What you are asked to do -> Please copy the data below exactly; none of the pictures in it belong in the copy.

Material provided ->
....

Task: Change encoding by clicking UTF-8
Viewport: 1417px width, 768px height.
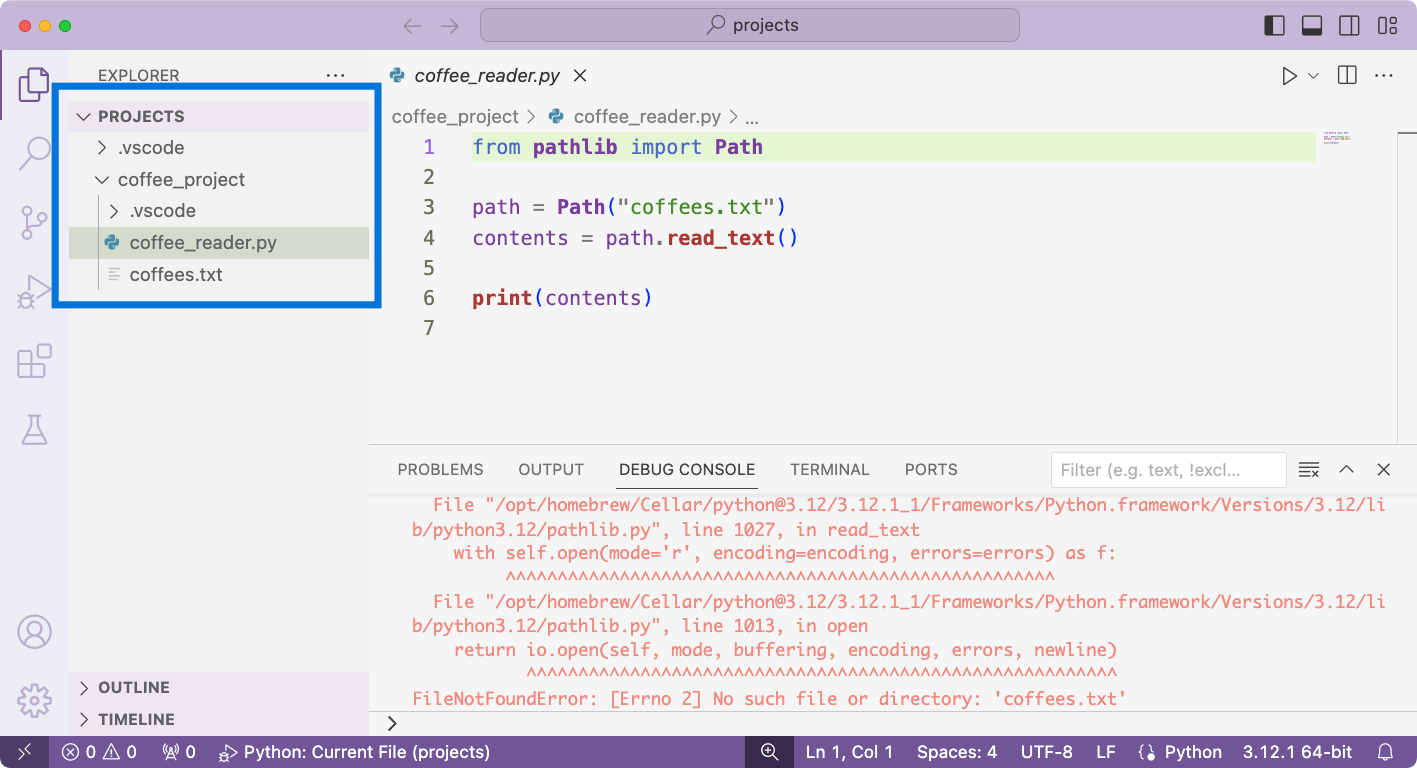Action: [x=1047, y=751]
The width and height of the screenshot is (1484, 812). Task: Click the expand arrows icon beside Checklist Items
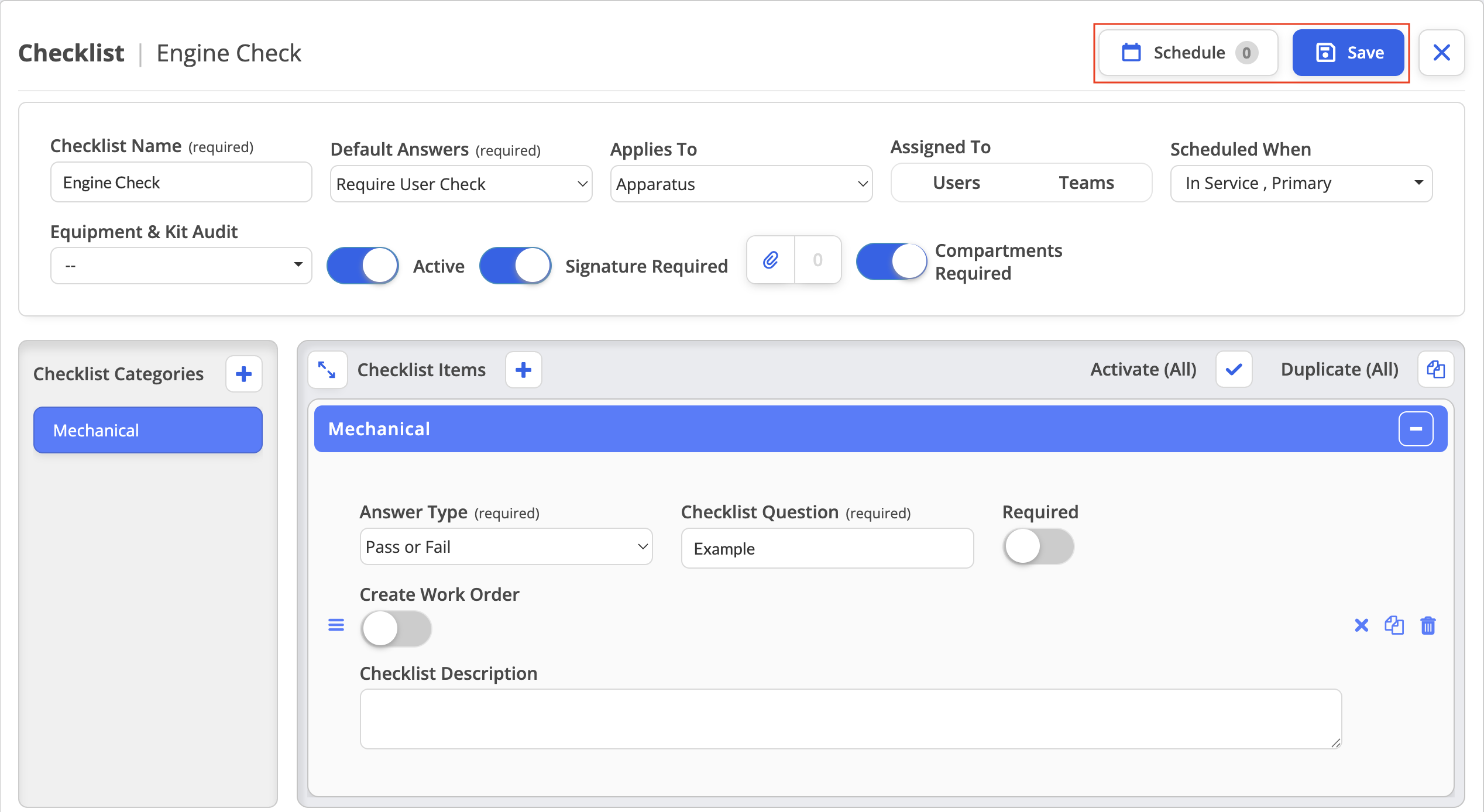tap(327, 370)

....

Your response ->
Task: Change encoding by clicking UTF-8
Viewport: 1417px width, 768px height.
Action: [x=1047, y=751]
The width and height of the screenshot is (1484, 812). Task: Click the expand arrows icon beside Checklist Items
tap(327, 370)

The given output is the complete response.